With SQL Server 2016, you can run R scripts to retrieve data directly from SQL Server Databases. This has come with new feature with SQL Server 2016.
To work with R Services, Microsoft has introduced a system stored procedure namely Sys.sp_execute_external_script. This stored procedure provides the structure necessary to run R Script against SQL Server data on the SQL Server Environment. In the SQL Server 2016, it supports only the R Language where Phython is supported in the SQL Server 2016.

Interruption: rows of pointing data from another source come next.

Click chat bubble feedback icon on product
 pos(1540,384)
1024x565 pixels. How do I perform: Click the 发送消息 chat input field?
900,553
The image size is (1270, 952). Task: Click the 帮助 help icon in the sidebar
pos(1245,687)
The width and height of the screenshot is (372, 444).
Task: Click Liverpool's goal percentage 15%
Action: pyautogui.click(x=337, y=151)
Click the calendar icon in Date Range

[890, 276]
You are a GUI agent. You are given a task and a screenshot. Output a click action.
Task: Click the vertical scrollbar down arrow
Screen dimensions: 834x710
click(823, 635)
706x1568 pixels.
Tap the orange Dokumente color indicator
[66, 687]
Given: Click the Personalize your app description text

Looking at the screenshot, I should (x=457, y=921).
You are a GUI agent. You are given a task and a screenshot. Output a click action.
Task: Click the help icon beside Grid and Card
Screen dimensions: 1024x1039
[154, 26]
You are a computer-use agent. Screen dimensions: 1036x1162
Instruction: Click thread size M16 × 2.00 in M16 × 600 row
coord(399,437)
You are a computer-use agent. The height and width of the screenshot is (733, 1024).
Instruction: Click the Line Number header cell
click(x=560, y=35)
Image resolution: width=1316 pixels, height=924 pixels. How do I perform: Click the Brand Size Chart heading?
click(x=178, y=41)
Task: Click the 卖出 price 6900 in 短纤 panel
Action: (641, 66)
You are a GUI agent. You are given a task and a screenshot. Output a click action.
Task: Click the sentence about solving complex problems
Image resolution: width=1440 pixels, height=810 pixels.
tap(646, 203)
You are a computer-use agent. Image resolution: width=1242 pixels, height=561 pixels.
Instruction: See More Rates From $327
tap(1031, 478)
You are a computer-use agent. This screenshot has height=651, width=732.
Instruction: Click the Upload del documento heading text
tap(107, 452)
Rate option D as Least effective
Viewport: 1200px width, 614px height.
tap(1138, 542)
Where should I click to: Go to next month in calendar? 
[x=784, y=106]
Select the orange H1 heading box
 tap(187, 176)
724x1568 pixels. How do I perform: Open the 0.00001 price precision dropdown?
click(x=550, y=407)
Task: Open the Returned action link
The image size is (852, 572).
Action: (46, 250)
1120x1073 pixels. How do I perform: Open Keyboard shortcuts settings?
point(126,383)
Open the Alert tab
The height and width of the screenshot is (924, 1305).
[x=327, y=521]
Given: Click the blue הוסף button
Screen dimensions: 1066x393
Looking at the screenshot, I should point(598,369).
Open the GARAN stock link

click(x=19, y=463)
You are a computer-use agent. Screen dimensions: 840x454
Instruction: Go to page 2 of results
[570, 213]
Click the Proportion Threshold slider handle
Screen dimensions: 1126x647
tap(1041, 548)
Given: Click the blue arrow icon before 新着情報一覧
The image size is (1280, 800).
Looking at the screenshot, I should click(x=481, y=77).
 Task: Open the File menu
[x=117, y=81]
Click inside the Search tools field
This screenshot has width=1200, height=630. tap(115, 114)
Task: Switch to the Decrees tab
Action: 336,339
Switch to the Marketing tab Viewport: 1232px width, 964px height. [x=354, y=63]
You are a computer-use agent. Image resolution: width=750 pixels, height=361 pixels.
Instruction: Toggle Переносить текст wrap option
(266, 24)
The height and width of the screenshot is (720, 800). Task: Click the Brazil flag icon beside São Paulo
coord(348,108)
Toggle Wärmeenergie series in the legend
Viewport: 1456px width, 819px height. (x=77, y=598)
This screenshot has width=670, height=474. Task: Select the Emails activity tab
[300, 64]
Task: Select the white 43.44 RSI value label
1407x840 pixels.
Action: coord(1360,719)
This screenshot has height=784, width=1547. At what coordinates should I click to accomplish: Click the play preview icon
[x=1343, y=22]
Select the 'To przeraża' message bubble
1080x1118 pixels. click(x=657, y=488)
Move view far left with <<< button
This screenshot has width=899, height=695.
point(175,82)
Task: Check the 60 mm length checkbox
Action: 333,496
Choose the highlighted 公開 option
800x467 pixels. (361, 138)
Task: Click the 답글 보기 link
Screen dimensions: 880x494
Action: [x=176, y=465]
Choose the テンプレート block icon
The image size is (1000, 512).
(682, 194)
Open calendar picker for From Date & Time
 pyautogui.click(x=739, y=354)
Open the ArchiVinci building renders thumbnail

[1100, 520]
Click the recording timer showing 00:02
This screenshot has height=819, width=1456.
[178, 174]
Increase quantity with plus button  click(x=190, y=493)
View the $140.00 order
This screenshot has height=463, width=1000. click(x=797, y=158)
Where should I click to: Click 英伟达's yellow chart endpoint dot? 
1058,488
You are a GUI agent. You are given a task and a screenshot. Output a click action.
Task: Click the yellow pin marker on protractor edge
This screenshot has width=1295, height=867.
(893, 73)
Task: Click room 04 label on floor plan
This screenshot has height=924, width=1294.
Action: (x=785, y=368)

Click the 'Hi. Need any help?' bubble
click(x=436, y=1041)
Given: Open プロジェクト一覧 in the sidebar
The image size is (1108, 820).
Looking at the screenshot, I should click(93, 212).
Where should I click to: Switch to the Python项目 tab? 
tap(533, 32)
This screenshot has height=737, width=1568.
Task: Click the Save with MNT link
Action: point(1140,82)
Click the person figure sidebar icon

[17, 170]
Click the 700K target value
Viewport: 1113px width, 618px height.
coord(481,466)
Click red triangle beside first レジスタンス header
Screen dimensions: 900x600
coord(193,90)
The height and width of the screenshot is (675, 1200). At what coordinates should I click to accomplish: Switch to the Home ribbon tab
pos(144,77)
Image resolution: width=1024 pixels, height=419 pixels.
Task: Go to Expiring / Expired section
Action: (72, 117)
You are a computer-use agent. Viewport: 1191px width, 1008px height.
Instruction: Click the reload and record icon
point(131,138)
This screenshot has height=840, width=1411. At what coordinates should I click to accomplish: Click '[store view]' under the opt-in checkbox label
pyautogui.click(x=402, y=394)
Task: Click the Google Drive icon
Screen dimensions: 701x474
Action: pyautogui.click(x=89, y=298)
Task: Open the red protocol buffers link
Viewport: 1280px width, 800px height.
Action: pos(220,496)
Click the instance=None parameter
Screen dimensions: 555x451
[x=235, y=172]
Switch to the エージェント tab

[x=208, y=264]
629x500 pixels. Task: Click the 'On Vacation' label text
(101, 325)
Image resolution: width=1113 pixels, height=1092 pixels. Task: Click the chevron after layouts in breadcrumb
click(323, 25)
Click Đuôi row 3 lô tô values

Before you use this stored procedure, you must enable your SQL Server instance to support external scripts. First, you need to check whether R Services is installed correctly and running. If you have not installed the R Services or not enabled the external scripts and not sure how to go ahead, please refer to MSDN article Set up SQL Server R Services (In-Database).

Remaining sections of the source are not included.